> _What you will do_: Please repeat word for word the line containing "This screenshot has height=695, width=1241." and every following line up to and including the last one below, pictures excluded.

> _Source records_:
◇ ◇ ◇ ◇
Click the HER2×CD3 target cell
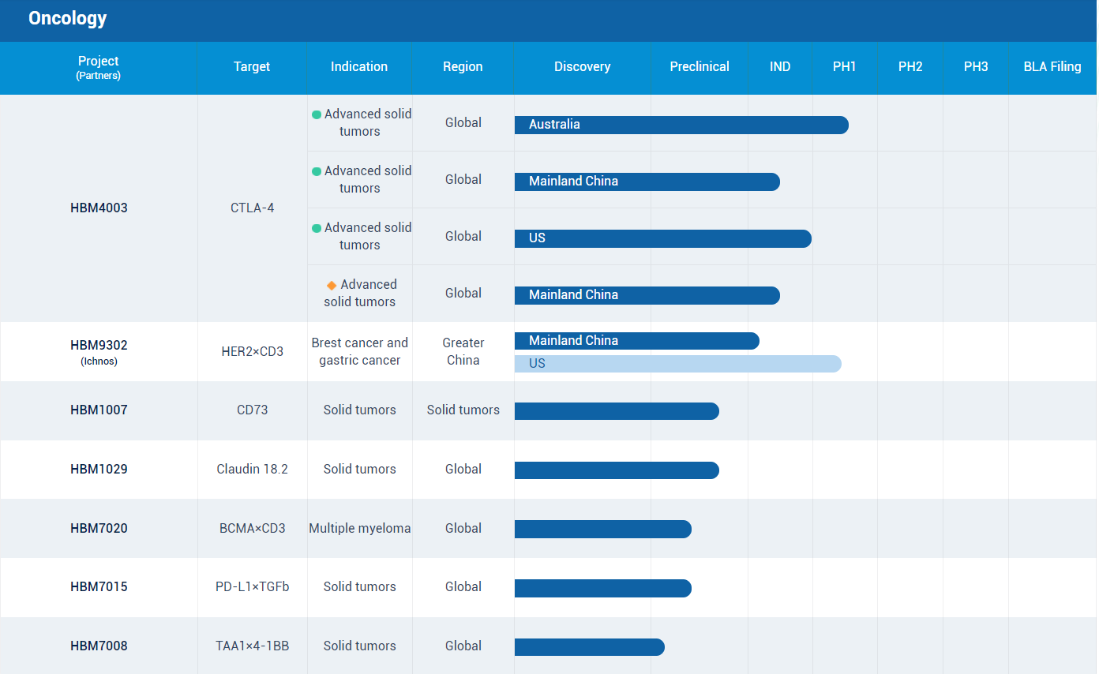Image resolution: width=1099 pixels, height=674 pixels. tap(252, 352)
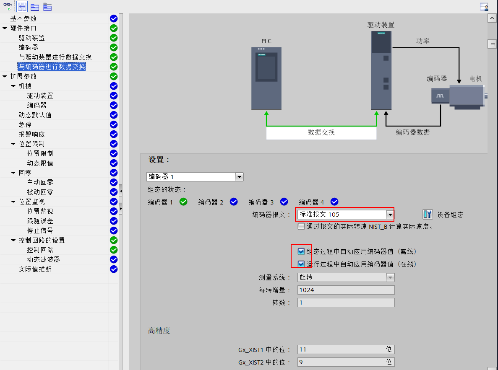This screenshot has width=498, height=370.
Task: Click the blue user icon at top right
Action: point(483,6)
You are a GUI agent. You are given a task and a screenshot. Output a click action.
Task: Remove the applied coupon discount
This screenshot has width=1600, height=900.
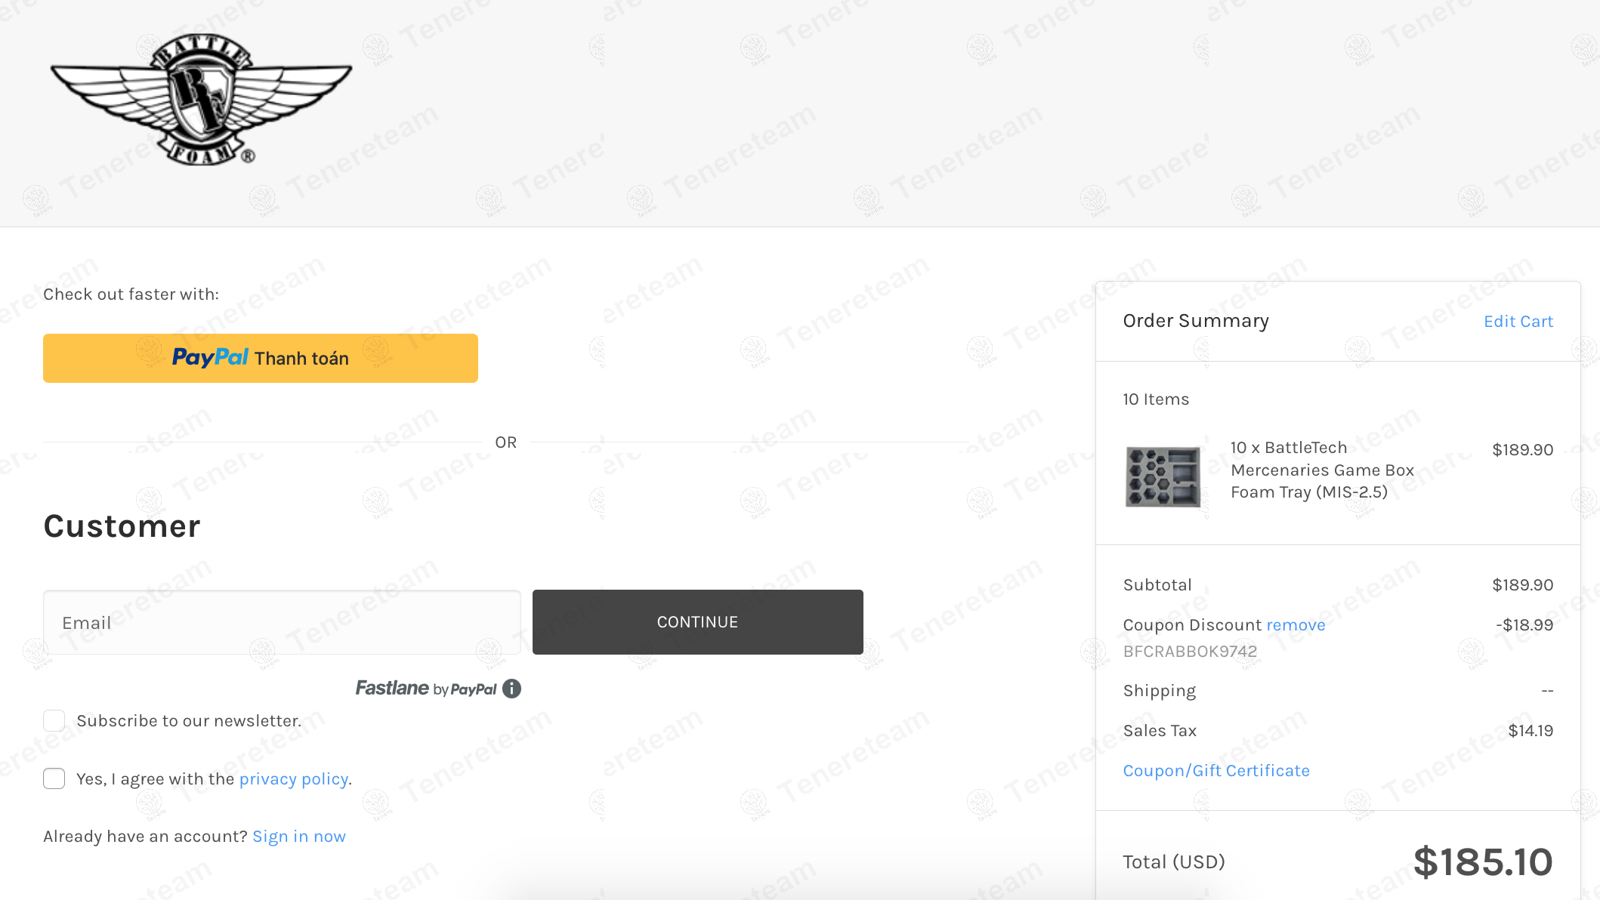pos(1296,625)
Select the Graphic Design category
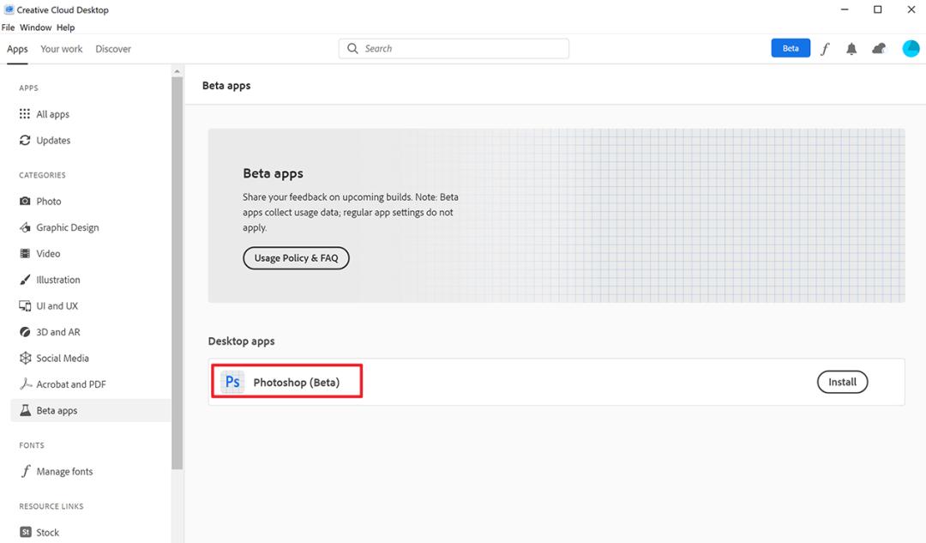This screenshot has height=543, width=926. 67,227
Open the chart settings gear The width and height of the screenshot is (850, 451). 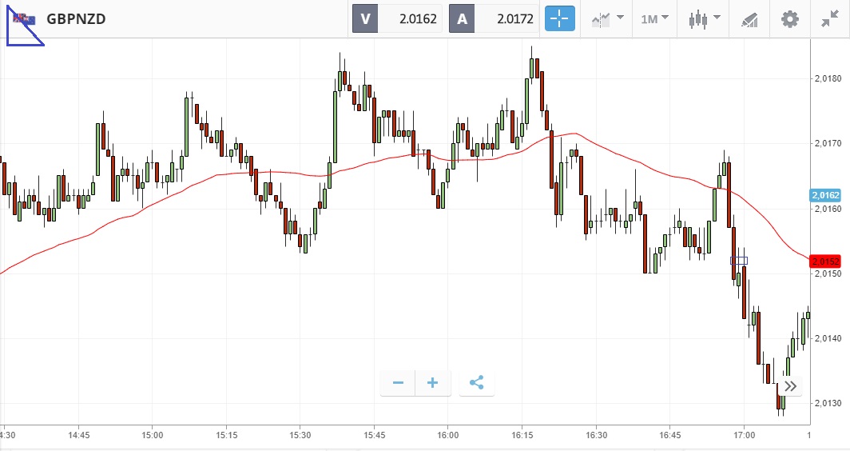point(789,19)
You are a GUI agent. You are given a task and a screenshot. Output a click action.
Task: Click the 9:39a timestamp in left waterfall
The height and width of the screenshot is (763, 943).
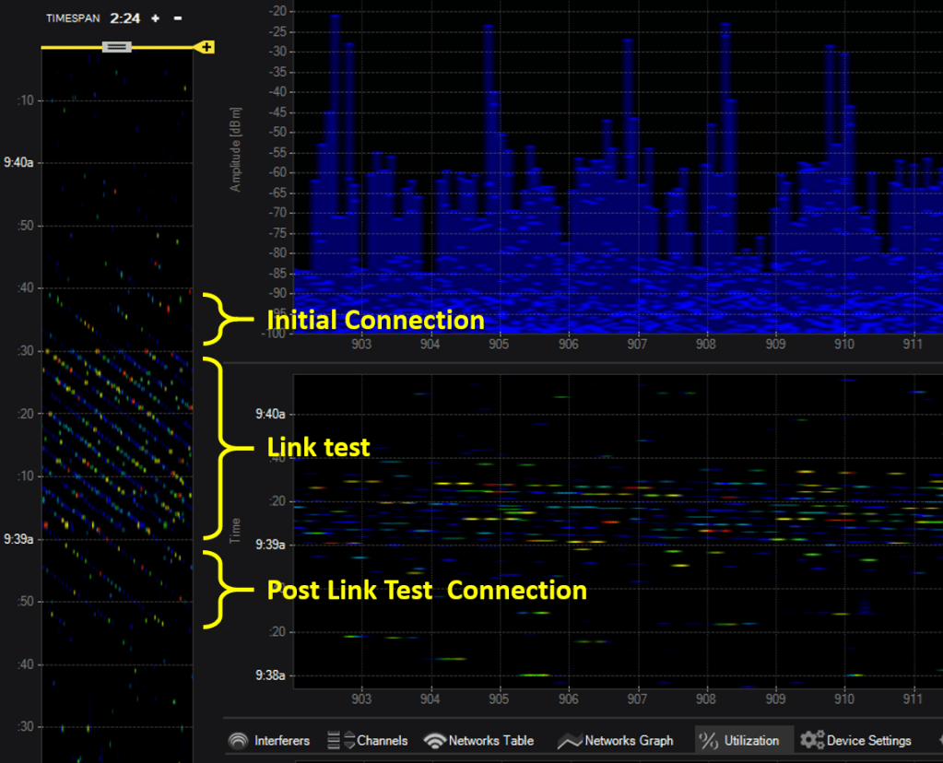[x=18, y=538]
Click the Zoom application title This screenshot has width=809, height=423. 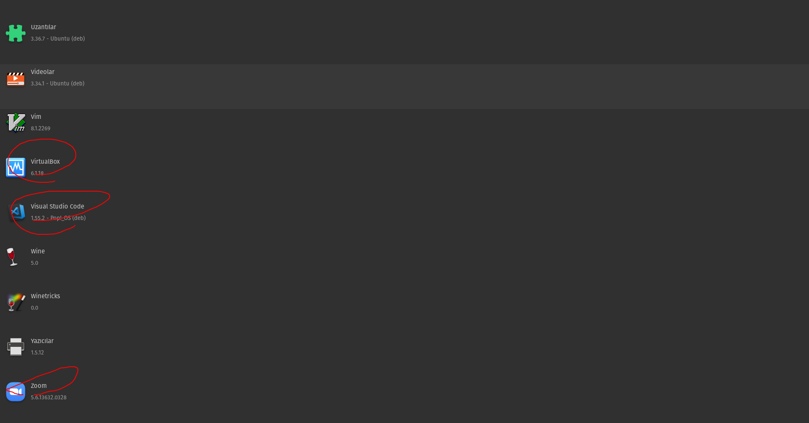pyautogui.click(x=39, y=386)
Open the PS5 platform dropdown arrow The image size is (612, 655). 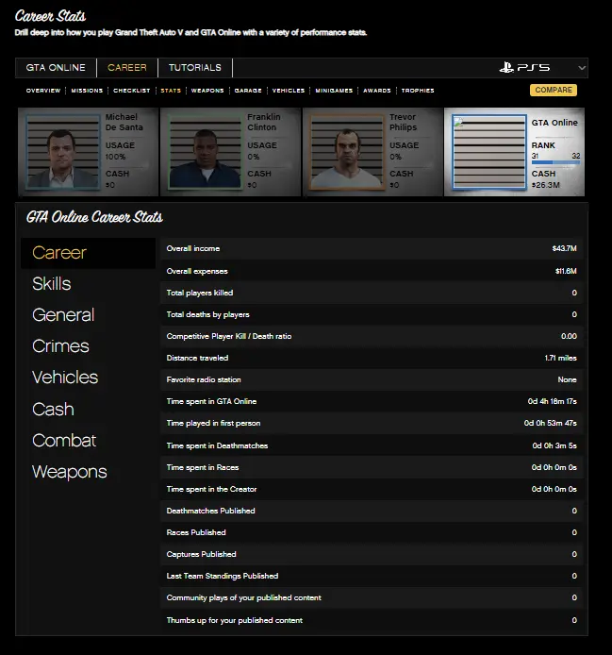tap(581, 68)
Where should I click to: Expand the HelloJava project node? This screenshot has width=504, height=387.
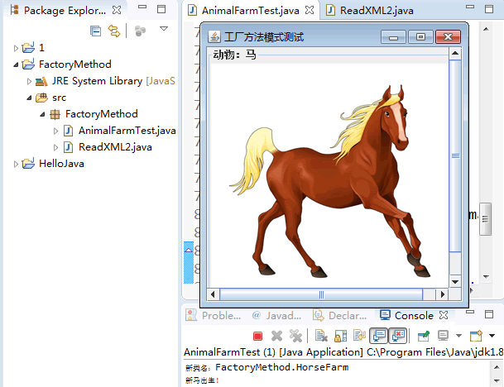(16, 164)
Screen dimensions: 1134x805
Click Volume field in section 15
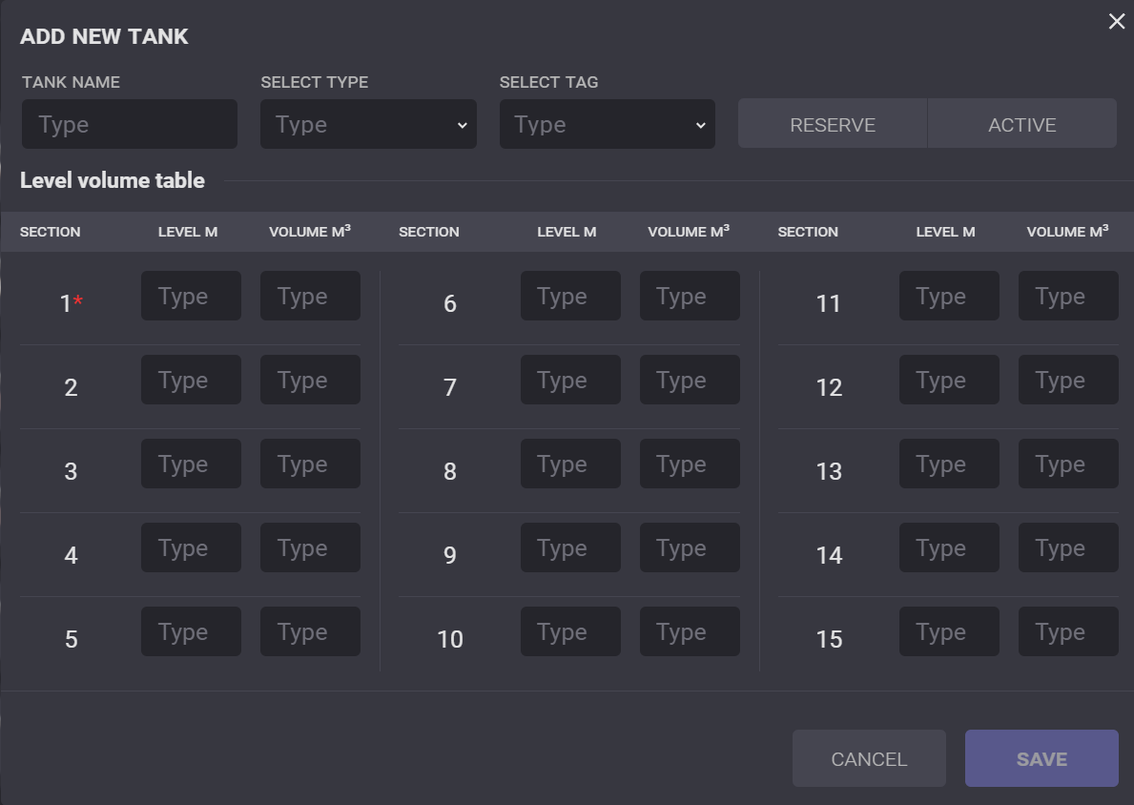coord(1068,631)
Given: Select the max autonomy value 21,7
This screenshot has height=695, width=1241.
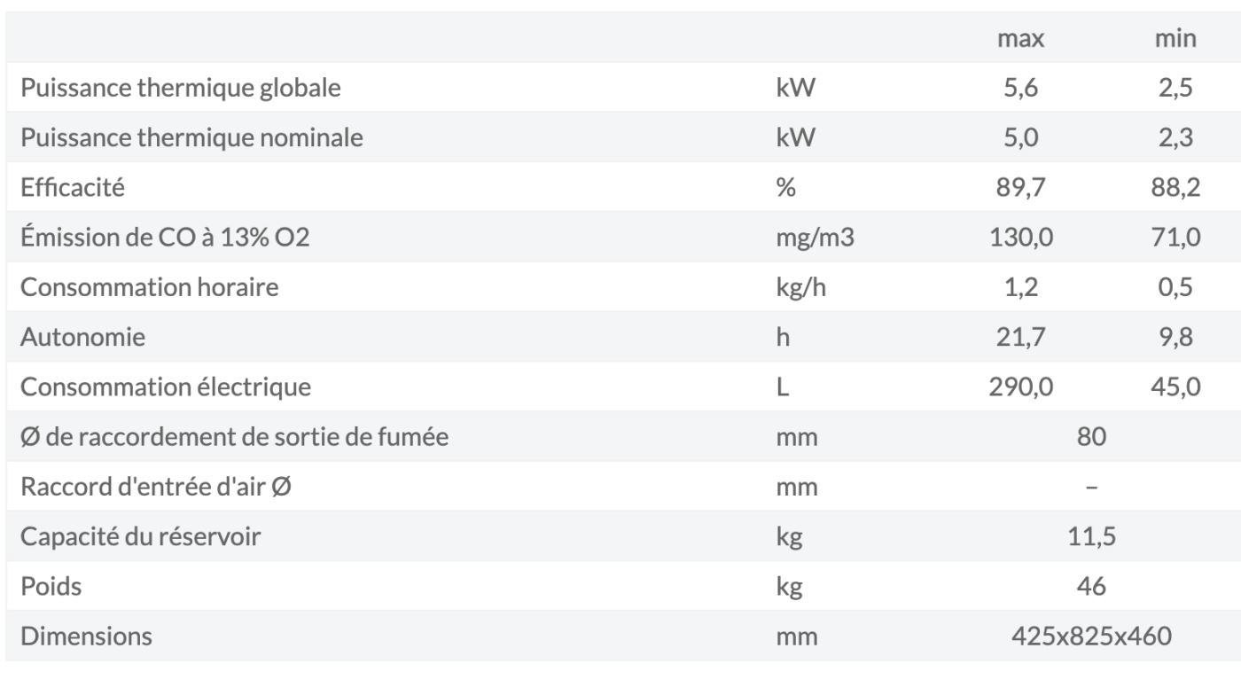Looking at the screenshot, I should pyautogui.click(x=1019, y=337).
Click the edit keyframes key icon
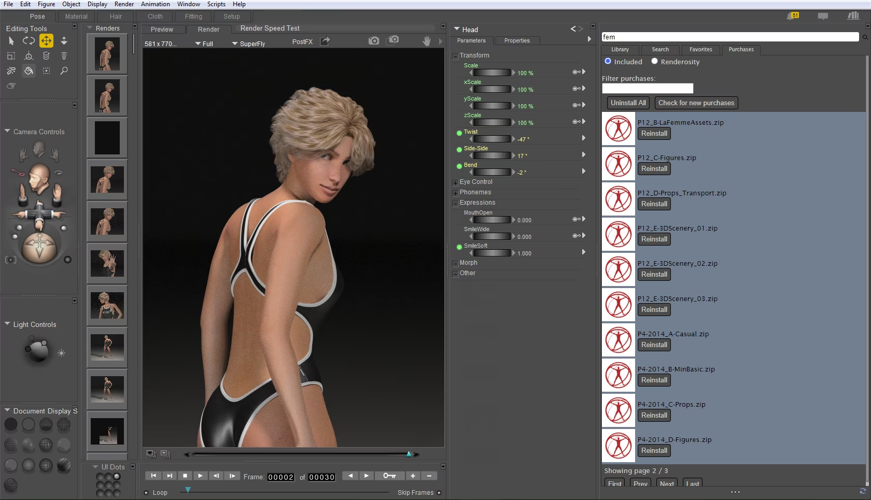Image resolution: width=871 pixels, height=500 pixels. 389,476
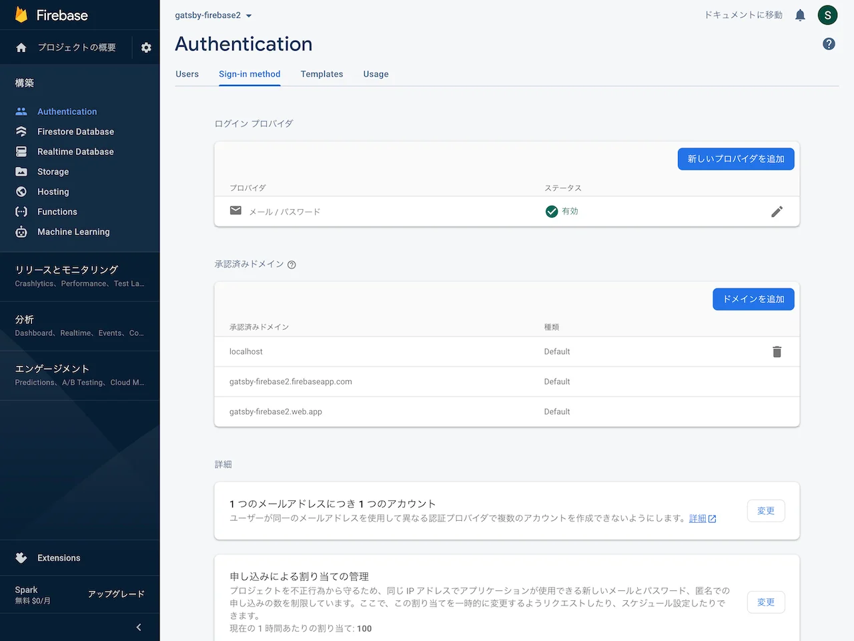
◇ ◇ ◇ ◇
> _Solution to this task_:
This screenshot has height=695, width=1241.
Looking at the screenshot, I should pyautogui.click(x=1019, y=337).
Click the edit keyframes key icon
Image resolution: width=871 pixels, height=500 pixels. 389,476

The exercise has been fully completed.